Here we are, just 16 days into 2010, and I’ve already learned an important lesson:
Don’t restore your iPhone without backing everything up.
That includes your music, your notes, you calendar appointments. And yes, over 2,000 perfectly organized photos I’ve been planning to blog-ify. My phone is now stuck back in October 2011. If it’s trying to go all “retro-cool” on me, it’s not working.
I had been planning to do a fun little winter break recap with all of the pictures. The evolution of nut-butter churning? Gone. Christmas dinners? Gone. A million bowls of oatmeal? Also gone. Same goes with my recipes for dark chocolate (Raw! Vegan!) cashew brownies, peanut butter protein pudding, cranberry oatmeal oatmeal bars…
Funnily enough, the one group of pictures that survived is of Brussels sprouts. Little green knobs, of all things. My phone is very concerned for your nutrition.
Simple Baked Brussels Sprouts
1. Wash very thoroughly.
2. Peel off the top layer or two, and wash again. I’m all about cleanliness, here.
3. Cut off the stems, but don’t get too carried away. If you cut off too much, the leaves will fall apart. Also, if you choose to steam or cook them whole, leaving a bit on the end will keep the flavors in.
4. Slice in half, and place on a foil-lined, sprayed pan.
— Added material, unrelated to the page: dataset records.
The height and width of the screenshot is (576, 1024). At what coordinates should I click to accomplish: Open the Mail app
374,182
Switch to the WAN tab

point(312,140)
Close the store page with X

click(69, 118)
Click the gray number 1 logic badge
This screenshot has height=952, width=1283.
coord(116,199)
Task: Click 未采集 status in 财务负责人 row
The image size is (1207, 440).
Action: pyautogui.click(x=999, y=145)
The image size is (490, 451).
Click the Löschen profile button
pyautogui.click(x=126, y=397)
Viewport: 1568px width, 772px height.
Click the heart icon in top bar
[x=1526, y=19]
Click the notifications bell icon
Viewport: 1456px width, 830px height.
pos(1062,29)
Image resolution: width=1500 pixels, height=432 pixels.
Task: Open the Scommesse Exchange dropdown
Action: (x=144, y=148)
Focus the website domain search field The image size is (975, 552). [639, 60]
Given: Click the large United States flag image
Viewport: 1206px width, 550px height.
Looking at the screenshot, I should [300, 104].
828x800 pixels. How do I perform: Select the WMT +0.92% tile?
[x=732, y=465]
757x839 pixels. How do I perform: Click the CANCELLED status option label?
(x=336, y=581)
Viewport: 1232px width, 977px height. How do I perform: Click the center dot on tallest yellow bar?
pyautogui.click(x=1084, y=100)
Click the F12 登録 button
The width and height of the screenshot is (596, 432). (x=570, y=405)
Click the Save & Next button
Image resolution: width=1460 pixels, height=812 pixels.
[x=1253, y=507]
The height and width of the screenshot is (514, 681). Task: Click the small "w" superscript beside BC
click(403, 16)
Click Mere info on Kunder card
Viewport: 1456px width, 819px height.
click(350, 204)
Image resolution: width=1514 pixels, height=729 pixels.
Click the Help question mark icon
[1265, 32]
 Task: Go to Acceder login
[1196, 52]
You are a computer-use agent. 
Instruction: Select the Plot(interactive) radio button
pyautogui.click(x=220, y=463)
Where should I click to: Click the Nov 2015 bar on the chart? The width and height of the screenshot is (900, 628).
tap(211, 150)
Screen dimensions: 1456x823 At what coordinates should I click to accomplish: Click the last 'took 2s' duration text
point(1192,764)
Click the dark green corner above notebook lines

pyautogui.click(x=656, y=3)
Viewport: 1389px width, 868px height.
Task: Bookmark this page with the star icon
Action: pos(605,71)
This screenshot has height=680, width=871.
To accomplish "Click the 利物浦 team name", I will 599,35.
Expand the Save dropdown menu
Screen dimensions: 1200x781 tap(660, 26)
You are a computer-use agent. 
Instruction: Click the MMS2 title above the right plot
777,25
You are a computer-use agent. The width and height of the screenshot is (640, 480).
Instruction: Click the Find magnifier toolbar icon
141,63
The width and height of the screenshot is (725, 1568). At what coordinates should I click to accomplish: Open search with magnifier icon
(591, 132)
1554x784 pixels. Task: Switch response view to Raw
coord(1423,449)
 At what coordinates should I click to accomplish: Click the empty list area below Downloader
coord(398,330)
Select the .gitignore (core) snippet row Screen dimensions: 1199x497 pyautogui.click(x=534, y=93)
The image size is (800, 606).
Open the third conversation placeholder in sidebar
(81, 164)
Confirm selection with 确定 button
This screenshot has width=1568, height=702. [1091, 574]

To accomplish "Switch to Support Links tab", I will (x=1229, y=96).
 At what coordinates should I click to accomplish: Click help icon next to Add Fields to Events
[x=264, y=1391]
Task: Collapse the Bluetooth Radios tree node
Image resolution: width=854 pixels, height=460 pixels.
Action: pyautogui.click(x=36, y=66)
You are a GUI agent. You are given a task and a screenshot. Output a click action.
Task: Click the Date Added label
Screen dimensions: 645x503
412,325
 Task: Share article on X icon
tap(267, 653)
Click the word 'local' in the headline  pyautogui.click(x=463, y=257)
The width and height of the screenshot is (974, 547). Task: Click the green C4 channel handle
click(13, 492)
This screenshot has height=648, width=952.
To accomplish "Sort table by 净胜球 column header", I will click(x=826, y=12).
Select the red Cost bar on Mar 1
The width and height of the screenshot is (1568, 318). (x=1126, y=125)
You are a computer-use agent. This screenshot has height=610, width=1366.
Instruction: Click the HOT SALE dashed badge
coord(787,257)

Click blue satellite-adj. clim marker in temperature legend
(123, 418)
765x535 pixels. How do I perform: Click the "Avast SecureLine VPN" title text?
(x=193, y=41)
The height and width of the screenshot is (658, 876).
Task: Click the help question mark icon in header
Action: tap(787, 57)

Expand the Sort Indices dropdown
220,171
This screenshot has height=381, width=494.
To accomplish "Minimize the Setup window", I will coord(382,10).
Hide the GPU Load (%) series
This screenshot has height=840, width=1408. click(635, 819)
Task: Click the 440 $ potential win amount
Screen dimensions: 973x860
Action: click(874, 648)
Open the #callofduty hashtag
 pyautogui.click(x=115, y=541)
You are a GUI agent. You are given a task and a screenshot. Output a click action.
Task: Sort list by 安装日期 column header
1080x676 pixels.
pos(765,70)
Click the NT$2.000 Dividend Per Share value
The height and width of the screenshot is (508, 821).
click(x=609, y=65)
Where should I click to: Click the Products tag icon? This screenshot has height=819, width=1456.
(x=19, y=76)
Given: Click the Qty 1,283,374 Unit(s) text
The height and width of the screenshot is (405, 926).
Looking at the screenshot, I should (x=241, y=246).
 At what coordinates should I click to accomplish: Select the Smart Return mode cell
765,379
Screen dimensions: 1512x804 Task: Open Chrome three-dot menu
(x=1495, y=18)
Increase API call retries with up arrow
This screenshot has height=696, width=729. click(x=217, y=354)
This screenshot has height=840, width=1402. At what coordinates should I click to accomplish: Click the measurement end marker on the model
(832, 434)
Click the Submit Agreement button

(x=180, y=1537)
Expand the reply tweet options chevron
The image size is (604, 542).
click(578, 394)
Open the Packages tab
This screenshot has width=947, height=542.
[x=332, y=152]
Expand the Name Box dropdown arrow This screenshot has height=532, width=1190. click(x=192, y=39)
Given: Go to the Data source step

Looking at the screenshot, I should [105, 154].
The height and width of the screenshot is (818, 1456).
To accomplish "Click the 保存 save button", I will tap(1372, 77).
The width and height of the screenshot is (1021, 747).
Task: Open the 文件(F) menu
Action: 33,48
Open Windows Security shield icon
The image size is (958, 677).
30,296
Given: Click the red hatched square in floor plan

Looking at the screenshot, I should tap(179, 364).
Sprinkle with salt and pepper, and pop them in the oven for 25-30 minutes at 350 degrees.
I don’t know about you, but I think Brussels sprouts are too often associated with those frozen boxed ones that are slathered in “butter” and end up all mushy and smelly on your plate. No wonder so many people hate them! But when they’re fresh and prepared properly?
Well, then you can pop ‘em in your mouth like brownies. After all, that’s what my iPhone wants you to do.